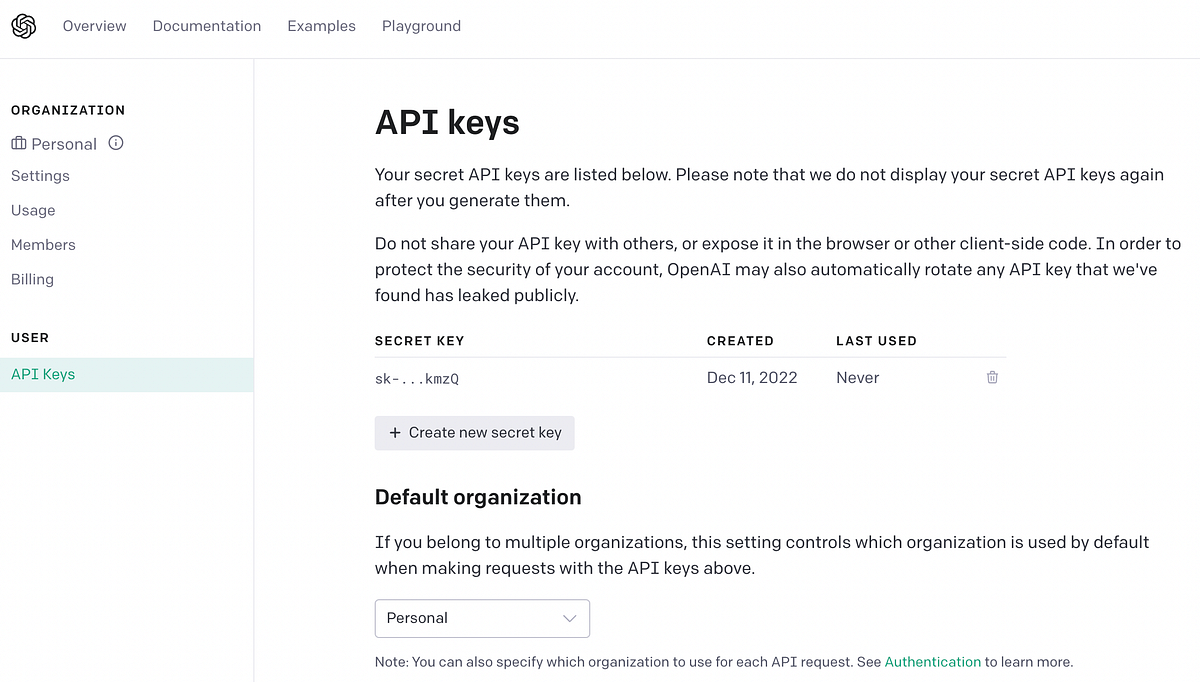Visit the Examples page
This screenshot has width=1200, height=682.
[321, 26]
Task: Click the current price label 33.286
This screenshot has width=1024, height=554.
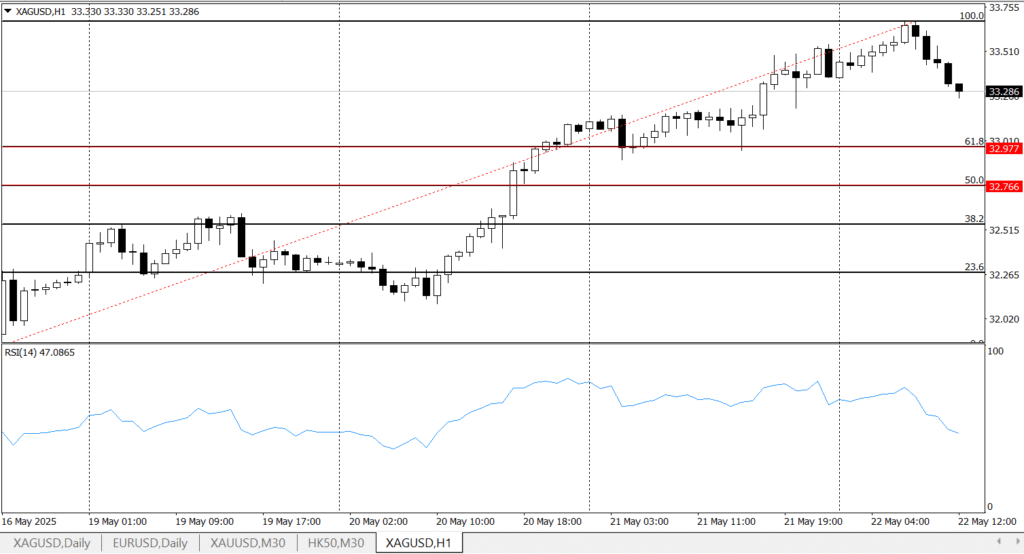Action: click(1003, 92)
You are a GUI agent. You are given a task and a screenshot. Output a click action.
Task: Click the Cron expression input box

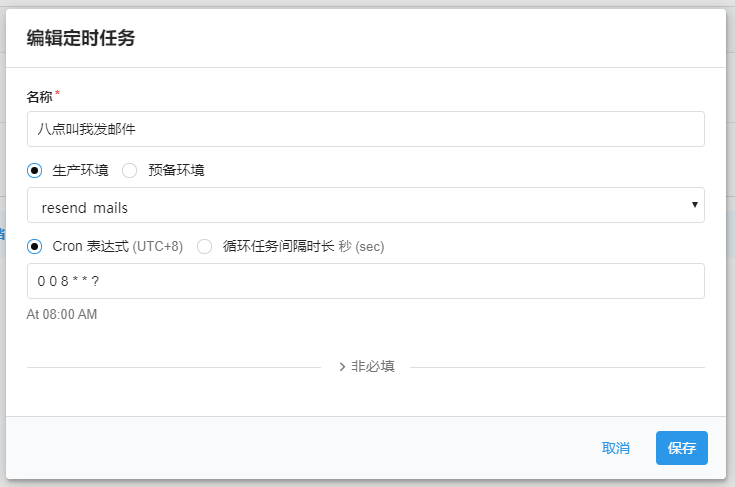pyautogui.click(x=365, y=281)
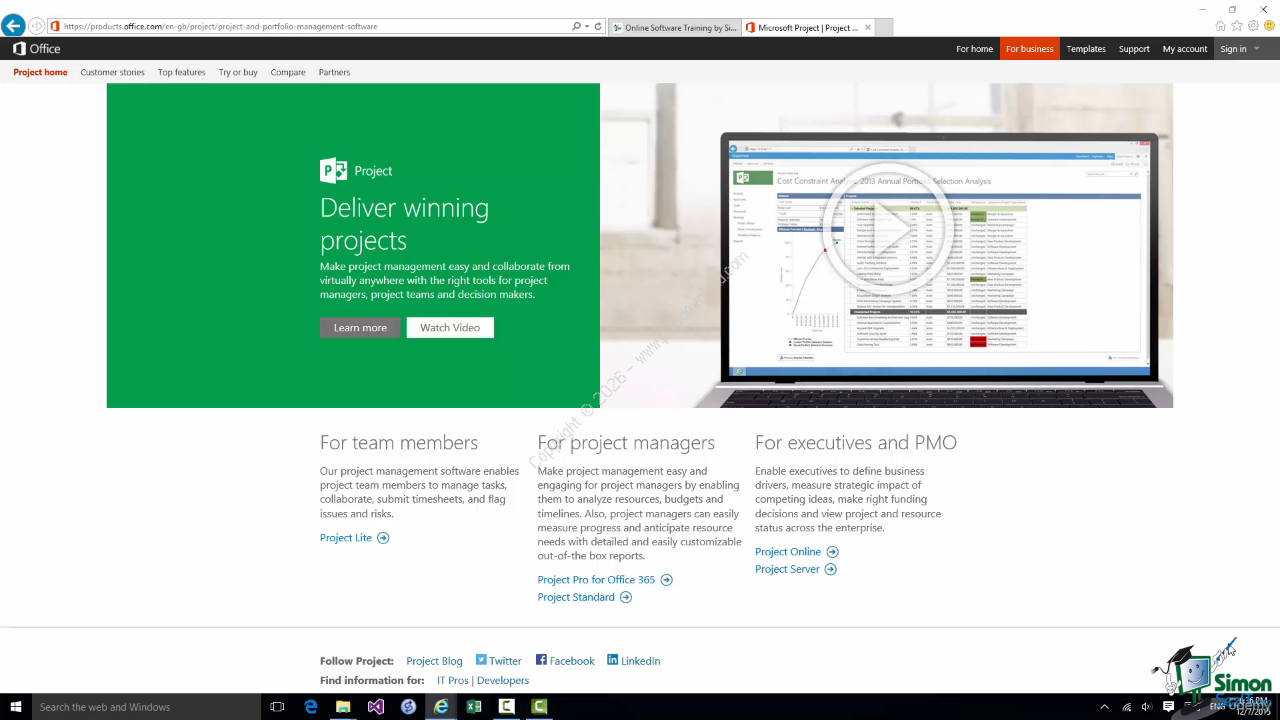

### TASK
Output each line of the listing above, word for word, from the one holding "Task: Click the current price label 33.286" through the last line, both included; omit the pictures.

### RESPONSE FOR THIS EXERCISE
Task: Click the current price label 33.286
This screenshot has width=1024, height=554.
Action: click(1003, 92)
You are a GUI agent. You are given a task and a screenshot. Output a click action.
Task: Click the Cron expression input box

pyautogui.click(x=365, y=281)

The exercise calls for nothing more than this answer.